- [WHAT THE TASK REQUIRES]:
The line containing "This screenshot has width=448, height=378." marks the start of the required copy, which runs to the final line of the entries; return those lines exactly, without any pictures.

- [DATA FOR PROCESSING]:
===
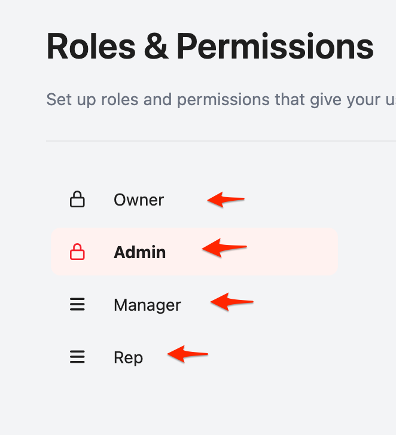
Task: Click the drag handle icon beside Rep
Action: tap(77, 357)
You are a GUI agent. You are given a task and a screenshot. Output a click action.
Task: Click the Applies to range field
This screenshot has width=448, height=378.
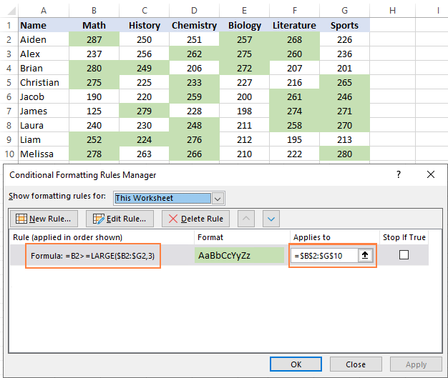[324, 256]
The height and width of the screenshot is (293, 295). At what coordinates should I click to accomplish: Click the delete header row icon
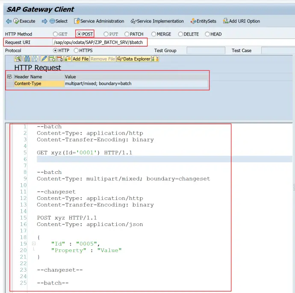[59, 59]
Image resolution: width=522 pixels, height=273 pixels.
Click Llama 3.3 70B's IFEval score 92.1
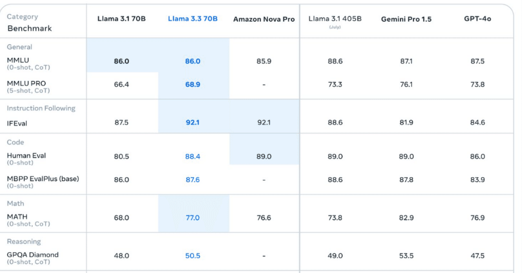(x=192, y=122)
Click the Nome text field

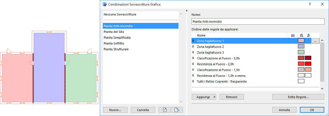(258, 21)
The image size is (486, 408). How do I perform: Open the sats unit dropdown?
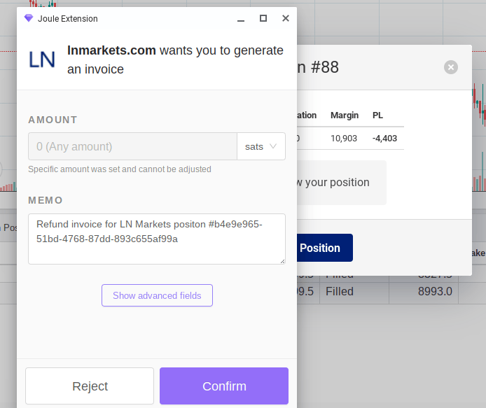pos(261,146)
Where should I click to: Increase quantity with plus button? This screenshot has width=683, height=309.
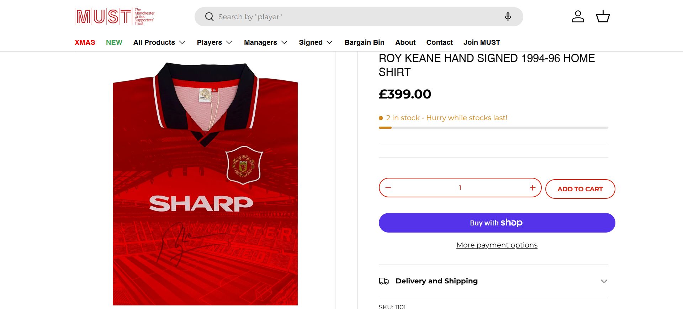533,188
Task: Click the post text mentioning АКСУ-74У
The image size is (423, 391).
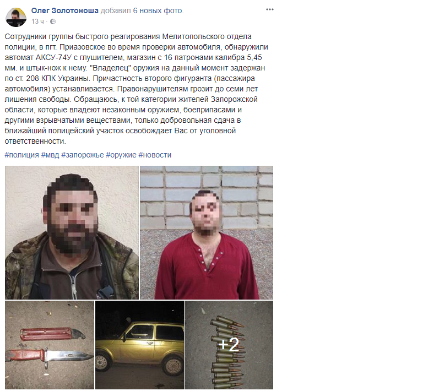Action: tap(136, 89)
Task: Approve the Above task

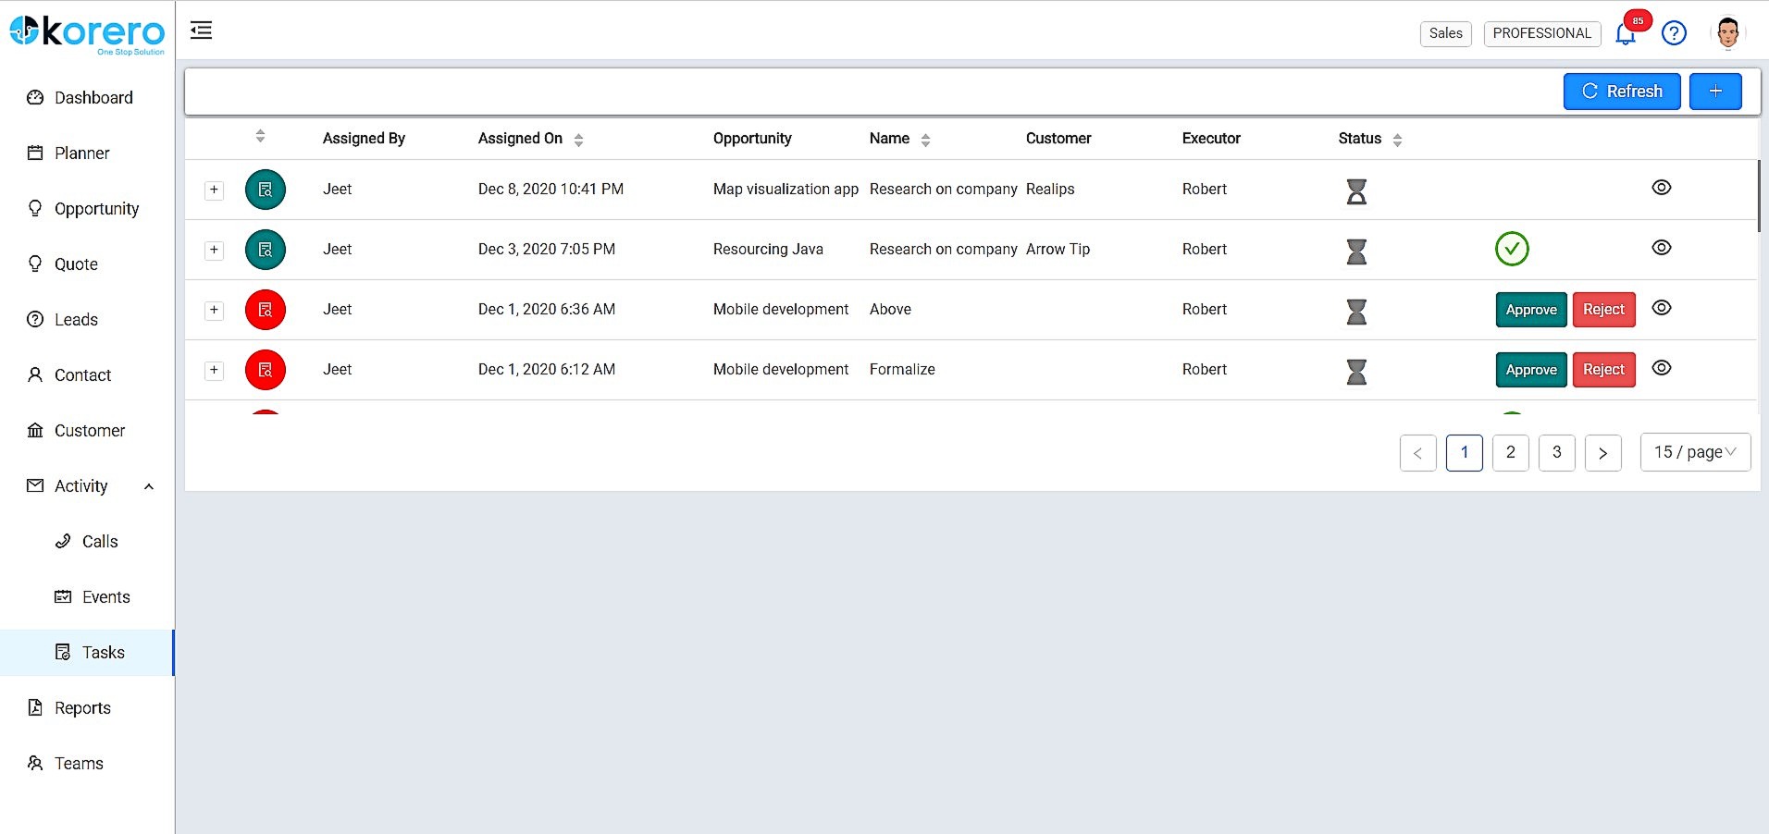Action: click(x=1531, y=310)

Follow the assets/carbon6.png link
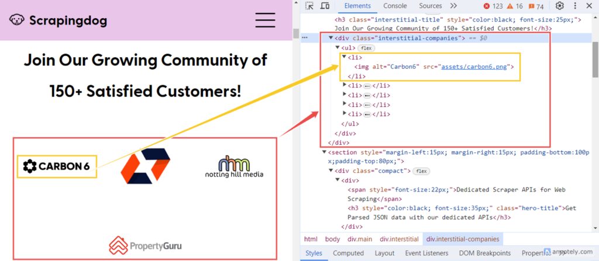point(475,67)
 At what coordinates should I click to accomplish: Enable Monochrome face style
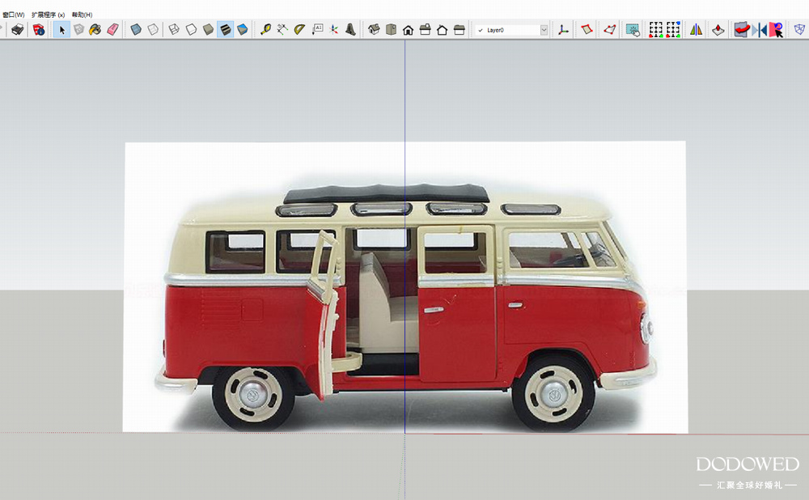[x=242, y=30]
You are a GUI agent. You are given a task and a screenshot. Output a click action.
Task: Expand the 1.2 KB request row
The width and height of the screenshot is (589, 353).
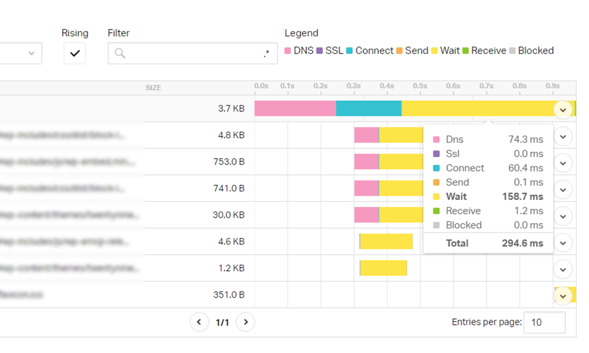562,269
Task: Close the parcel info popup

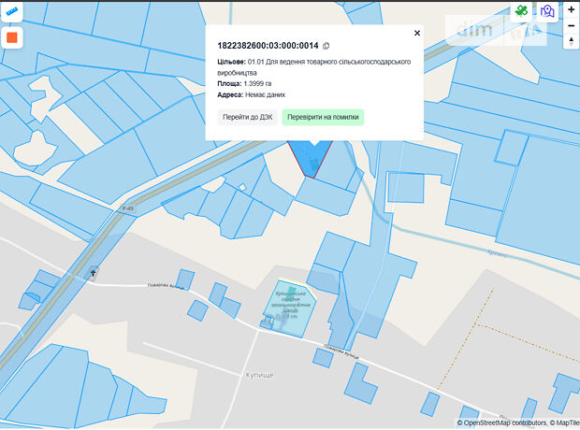Action: (417, 33)
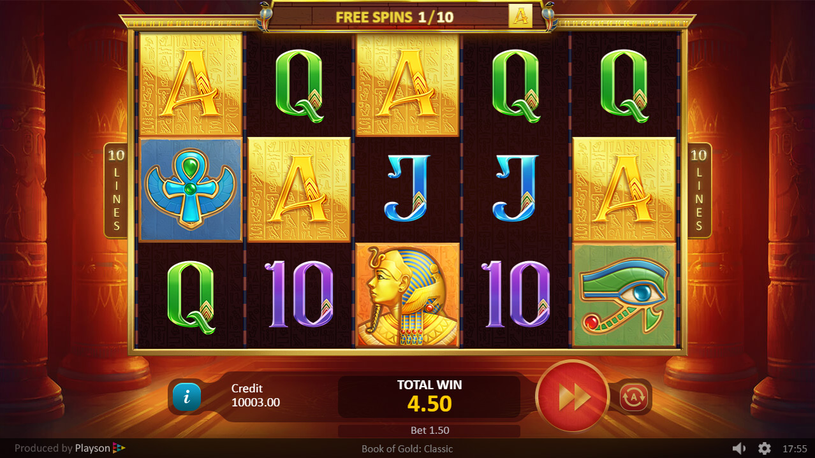Toggle the autoplay button beside spin
This screenshot has height=458, width=815.
633,397
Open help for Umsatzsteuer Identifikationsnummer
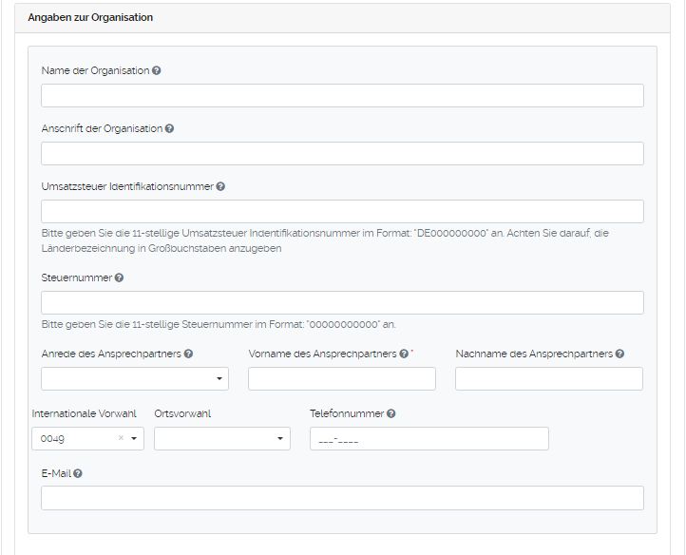The width and height of the screenshot is (686, 555). tap(220, 186)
===
- [OUTPUT OF THE EXERCISE]:
This screenshot has width=448, height=378.
[324, 256]
The height and width of the screenshot is (293, 295). At what coordinates should I click to accomplish: Click the delete header row icon
[59, 59]
Image resolution: width=522 pixels, height=273 pixels.
Click Llama 3.3 70B's IFEval score 92.1
(x=192, y=122)
Click the Nome text field

(258, 21)
The image size is (486, 408). How do I perform: Open the sats unit dropdown?
pos(261,146)
Where should I click to: Increase quantity with plus button? This screenshot has width=683, height=309.
533,188
Task: Click the post text mentioning АКСУ-74У
The image size is (423, 391).
Action: tap(136, 89)
Task: Approve the Above task

Action: click(x=1531, y=310)

Follow the assets/carbon6.png link
point(475,67)
 At what coordinates should I click to accomplish: Enable Monochrome face style
[x=242, y=30]
You are a GUI agent. You are given a task and a screenshot. Output a click action.
Task: Expand the 1.2 KB request row
The width and height of the screenshot is (589, 353).
562,269
Task: Close the parcel info popup

Action: (417, 33)
Toggle the autoplay button beside spin
This screenshot has height=458, width=815.
633,397
Open help for Umsatzsteuer Identifikationsnummer
The width and height of the screenshot is (686, 555). tap(220, 186)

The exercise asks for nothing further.